PROBLEM REQUIREMENTS: How many lines in the entries below contain the string "screenshot", counting only matches with the same case? Reply with the number alone.

DATA ENTRIES:
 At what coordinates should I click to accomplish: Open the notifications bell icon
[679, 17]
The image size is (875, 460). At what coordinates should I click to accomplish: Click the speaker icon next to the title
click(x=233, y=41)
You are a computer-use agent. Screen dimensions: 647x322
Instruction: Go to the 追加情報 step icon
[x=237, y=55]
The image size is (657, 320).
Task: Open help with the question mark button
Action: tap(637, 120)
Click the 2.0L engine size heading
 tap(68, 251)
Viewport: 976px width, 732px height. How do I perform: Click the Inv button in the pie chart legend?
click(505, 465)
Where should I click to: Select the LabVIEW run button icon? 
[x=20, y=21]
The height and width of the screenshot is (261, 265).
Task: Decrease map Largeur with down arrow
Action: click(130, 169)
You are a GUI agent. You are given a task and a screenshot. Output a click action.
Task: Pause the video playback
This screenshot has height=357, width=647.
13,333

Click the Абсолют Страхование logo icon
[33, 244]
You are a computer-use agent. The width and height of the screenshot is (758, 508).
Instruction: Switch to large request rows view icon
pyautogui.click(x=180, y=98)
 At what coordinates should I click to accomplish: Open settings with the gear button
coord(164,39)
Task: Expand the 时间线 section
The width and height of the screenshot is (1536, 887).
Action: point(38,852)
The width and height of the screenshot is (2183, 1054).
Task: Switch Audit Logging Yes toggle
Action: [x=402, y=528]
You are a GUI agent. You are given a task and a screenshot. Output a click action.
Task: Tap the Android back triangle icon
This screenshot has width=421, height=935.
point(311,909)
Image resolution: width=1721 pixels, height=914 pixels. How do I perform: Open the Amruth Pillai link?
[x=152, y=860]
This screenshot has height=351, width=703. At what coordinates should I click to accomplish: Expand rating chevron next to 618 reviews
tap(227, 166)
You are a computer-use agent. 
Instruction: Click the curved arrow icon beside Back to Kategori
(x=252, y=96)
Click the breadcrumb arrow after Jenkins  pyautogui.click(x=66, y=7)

ANSWER IN FULL: 9